Randomized Phase III and Extension Studies of Naldemedine in Patients With Opioid-Induced Constipation and Cancer
Mené sur 193 patients atteints de cancer, cet essai de phase III évalue l'efficacité et la toxicité de la naldémédine, un antagoniste spécifique des récepteurs périphériques aux opioïdes Mu, pour traiter une constipation induite par les opioïdes
Purpose : Opioid-induced constipation (OIC) is a frequent and debilitating adverse effect (AE) of opioids—common analgesics for cancer pain. We investigated the efficacy and safety of a peripherally acting μ-opioid receptor antagonist, naldemedine (S-297995), for OIC, specifically in patients with cancer. Patients and Methods : This phase III trial consisted of a 2-week, randomized, double-blind, placebo-controlled study (COMPOSE-4) and an open-label, 12-week extension study (COMPOSE-5). In COMPOSE-4, eligible adults with OIC and cancer were randomly assigned on a 1:1 basis to receive once-daily oral naldemedine 0.2 mg or placebo. The primary end point was the proportion of spontaneous bowel movement (SBM) responders (≥ 3 SBMs/week and an increase of ≥ 1 SBM/week from baseline). The primary end point of COMPOSE-5 was safety. Results : In COMPOSE-4, 193 eligible patients were randomly assigned to naldemedine (n = 97) or placebo (n = 96). The proportion of SBM responders in COMPOSE-4 was significantly greater with naldemedine than with placebo (71.1% [69 of 97 patients] v 34.4% [33 of 96 patients]; P < .0001).

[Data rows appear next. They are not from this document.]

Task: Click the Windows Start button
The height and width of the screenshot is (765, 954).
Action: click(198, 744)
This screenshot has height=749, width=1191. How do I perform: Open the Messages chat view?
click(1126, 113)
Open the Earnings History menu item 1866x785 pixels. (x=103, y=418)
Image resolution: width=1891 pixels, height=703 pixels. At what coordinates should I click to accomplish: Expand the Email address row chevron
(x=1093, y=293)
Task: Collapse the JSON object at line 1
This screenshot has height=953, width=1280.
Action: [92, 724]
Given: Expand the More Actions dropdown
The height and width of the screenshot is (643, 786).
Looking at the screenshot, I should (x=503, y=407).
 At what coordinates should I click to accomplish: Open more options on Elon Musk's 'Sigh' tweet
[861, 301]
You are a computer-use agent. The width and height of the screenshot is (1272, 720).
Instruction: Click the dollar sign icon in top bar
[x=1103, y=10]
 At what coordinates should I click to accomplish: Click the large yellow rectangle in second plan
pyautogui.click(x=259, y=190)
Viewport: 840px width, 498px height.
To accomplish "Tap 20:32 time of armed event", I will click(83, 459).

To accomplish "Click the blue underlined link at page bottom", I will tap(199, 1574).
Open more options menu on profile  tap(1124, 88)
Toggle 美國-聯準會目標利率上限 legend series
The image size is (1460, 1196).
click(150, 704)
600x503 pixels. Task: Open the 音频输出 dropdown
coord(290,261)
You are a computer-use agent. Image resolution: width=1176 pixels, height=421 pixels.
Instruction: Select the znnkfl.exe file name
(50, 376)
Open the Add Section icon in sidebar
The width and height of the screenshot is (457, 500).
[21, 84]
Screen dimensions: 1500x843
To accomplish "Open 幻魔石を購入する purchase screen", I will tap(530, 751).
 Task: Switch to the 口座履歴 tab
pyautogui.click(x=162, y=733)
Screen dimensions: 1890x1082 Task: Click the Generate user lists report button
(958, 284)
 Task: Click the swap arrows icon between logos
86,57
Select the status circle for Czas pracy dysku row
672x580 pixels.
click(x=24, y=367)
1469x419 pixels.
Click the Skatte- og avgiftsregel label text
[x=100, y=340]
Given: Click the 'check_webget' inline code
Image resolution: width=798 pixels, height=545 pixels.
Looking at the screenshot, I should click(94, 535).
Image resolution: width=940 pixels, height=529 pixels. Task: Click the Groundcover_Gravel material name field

A greater change from baseline was observed with naldemedine than with placebo in the frequency of SBMs/week (5.16 v 1.54; P < .0001), SBMs with complete bowel evacuation/week (2.76 v 0.71; P < .0001), and SBMs without straining/week (3.85 v 1.17; P = .0005). In COMPOSE-4, more patients treated with naldemedine than with placebo reported treatment-emergent AEs (TEAEs) (44.3% [43 of 97 patients] v 26.0% [25 of 96 patients]; P = .01); in COMPOSE-5, 105 (80.2%) of 131 of patients reported TEAEs. Diarrhea was the most frequently reported TEAE in COMPOSE-4 (19.6% [19 of 97 patients] v 7.3% [seven of 96 patients] with naldemedine v placebo) and COMPOSE-5 (18.3% [24 of 131 patients] with naldemedine). Naldemedine was not associated with signs or symptoms of opioid withdrawal and had no notable impact on opioid-mediated analgesia. Conclusion : Once-daily oral naldemedine 0.2 mg effectively treated OIC and was generally well tolerated in patients with OIC and cancer.